Your objective: Could you repeat the records below exactly as written?

Stored data
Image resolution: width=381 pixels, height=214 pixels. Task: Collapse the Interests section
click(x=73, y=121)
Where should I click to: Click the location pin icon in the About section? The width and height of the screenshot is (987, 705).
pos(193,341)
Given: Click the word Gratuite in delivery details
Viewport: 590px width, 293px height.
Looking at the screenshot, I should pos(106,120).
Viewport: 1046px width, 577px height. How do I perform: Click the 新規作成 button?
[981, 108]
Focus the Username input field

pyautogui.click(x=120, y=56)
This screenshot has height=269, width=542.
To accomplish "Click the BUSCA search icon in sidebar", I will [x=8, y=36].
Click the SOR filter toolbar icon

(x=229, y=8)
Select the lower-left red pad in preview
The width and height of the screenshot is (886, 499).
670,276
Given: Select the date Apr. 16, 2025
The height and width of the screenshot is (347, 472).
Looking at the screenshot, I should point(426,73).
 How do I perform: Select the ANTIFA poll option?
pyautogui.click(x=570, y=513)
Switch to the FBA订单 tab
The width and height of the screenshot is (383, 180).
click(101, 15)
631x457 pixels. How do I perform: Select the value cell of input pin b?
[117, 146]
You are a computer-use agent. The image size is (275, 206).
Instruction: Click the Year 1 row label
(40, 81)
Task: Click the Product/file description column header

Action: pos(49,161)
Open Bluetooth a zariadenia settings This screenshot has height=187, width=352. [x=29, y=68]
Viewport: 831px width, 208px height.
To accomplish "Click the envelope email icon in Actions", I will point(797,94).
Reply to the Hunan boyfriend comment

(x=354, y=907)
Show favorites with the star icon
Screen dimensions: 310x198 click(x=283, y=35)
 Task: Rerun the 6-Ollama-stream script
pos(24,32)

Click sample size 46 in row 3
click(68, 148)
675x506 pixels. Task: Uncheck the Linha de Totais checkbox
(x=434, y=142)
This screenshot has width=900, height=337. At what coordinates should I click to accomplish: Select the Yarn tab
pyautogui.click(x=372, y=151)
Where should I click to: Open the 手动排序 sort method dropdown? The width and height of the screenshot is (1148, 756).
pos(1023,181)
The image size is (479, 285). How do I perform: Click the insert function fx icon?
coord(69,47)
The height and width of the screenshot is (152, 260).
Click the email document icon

Written response:
Image resolution: width=381 pixels, height=214 pixels. Task: Collapse the Interests section
click(x=73, y=121)
Where should I click to: Click the location pin icon in the About section? The width and height of the screenshot is (987, 705).
pos(193,341)
Given: Click the word Gratuite in delivery details
Viewport: 590px width, 293px height.
Looking at the screenshot, I should pos(106,120).
Viewport: 1046px width, 577px height. How do I perform: Click the 新規作成 button?
[981, 108]
Focus the Username input field

pyautogui.click(x=120, y=56)
This screenshot has height=269, width=542.
To accomplish "Click the BUSCA search icon in sidebar", I will [x=8, y=36].
Click the SOR filter toolbar icon

(x=229, y=8)
Select the lower-left red pad in preview
The width and height of the screenshot is (886, 499).
670,276
Given: Select the date Apr. 16, 2025
The height and width of the screenshot is (347, 472).
Looking at the screenshot, I should point(426,73).
 How do I perform: Select the ANTIFA poll option?
pyautogui.click(x=570, y=513)
Switch to the FBA订单 tab
The width and height of the screenshot is (383, 180).
click(101, 15)
631x457 pixels. How do I perform: Select the value cell of input pin b?
[117, 146]
You are a computer-use agent. The image size is (275, 206).
Instruction: Click the Year 1 row label
(40, 81)
Task: Click the Product/file description column header

Action: pos(49,161)
Open Bluetooth a zariadenia settings This screenshot has height=187, width=352. [x=29, y=68]
Viewport: 831px width, 208px height.
To accomplish "Click the envelope email icon in Actions", I will point(797,94).
Reply to the Hunan boyfriend comment

(x=354, y=907)
Show favorites with the star icon
Screen dimensions: 310x198 click(x=283, y=35)
 Task: Rerun the 6-Ollama-stream script
pos(24,32)

Click sample size 46 in row 3
click(68, 148)
675x506 pixels. Task: Uncheck the Linha de Totais checkbox
(x=434, y=142)
This screenshot has width=900, height=337. At what coordinates should I click to accomplish: Select the Yarn tab
pyautogui.click(x=372, y=151)
Where should I click to: Open the 手动排序 sort method dropdown? The width and height of the screenshot is (1148, 756).
pos(1023,181)
The image size is (479, 285). How do I perform: Click the insert function fx icon?
coord(69,47)
The height and width of the screenshot is (152, 260).
Click the email document icon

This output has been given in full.